Attack Vectors
CVE-2023-27621 is a Medium severity (CVSS 4.4) Stored Cross-Site Scripting (Stored XSS) vulnerability affecting the Livestream Notice WordPress plugin (livestream-notice) in versions up to and including 1.2.0.
The attack requires an authenticated user with Administrator (or higher) access to submit content that contains malicious script code. Once inserted, that script can execute in a visitor’s browser whenever someone loads the affected page or admin view where the injected content is displayed.
This issue is specifically relevant in WordPress multisite environments and in installations where unfiltered_html has been disabled. In these configurations, even trusted roles can be constrained in what HTML they are allowed to add—making gaps in plugin sanitization and escaping more consequential.
Security Weakness
The root cause is insufficient input sanitization and output escaping within Livestream Notice (through version 1.2.0). In practical terms, the plugin does not adequately clean risky input at the time it is saved and/or does not safely encode it when it is later displayed.

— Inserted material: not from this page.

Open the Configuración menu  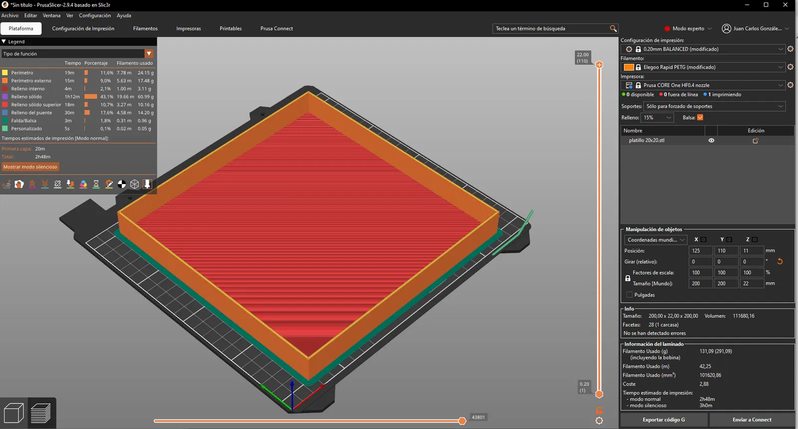pyautogui.click(x=95, y=15)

Stored XSS is a business-relevant risk because it turns your site into a delivery mechanism for unwanted scripts—potentially impacting staff, partners, and customers who view affected pages.
Remediation: Update Livestream Notice to version 1.3.0 or a newer patched release. (Source: Wordfence vulnerability record)

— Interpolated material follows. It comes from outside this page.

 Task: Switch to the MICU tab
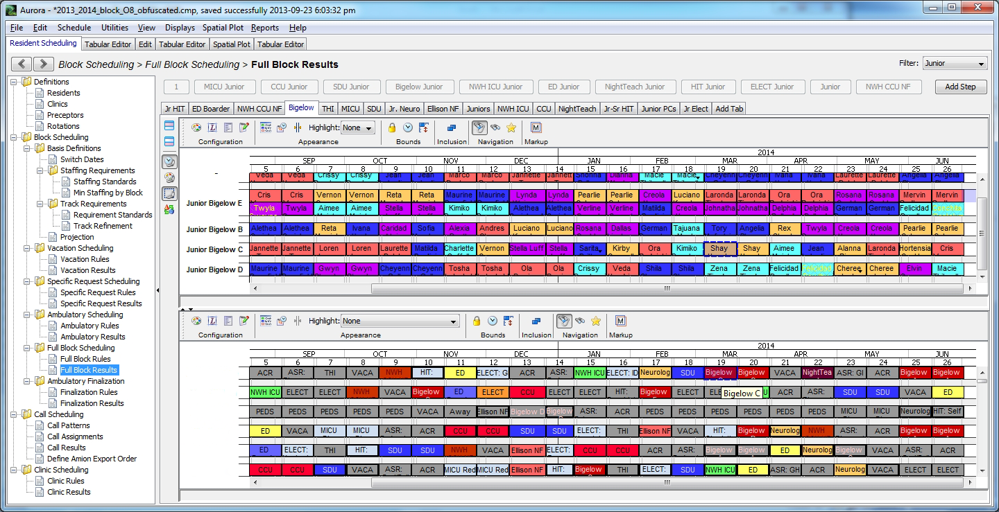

Technical or Business Impacts
While this vulnerability requires administrator-level access, it still presents meaningful risk—especially for organizations with multiple admins, shared credentials, outsourced site management, or complex multisite governance.
Potential impacts include:
Brand and customer trust damage: Users exposed to unexpected pop-ups, redirects, or altered page content may lose confidence in the organization’s professionalism and security.
Session and account risk: Depending on where the script executes, it may be able to interact with a user’s logged-in session in their browser, increasing the risk of unauthorized actions occurring under a legitimate user’s account.
Compliance and audit concerns: For regulated organizations, evidence that a production web property can deliver injected scripts may trigger security findings, increased scrutiny, and remediation costs—particularly in multisite environments where the blast radius can be broader.
Similar Attacks
Stored XSS has been used in real-world incidents to spread rapidly and undermine trust by executing unwanted code in users’ browsers. Examples include:
The “Samy” MySpace worm (a classic stored XSS case that propagated by injecting script into profile pages).
The 2010 “Twitter worm” incident (an XSS-driven event that spread by causing actions to occur when users viewed malicious content).
For reference on this specific vulnerability: CVE-2023-27621 record.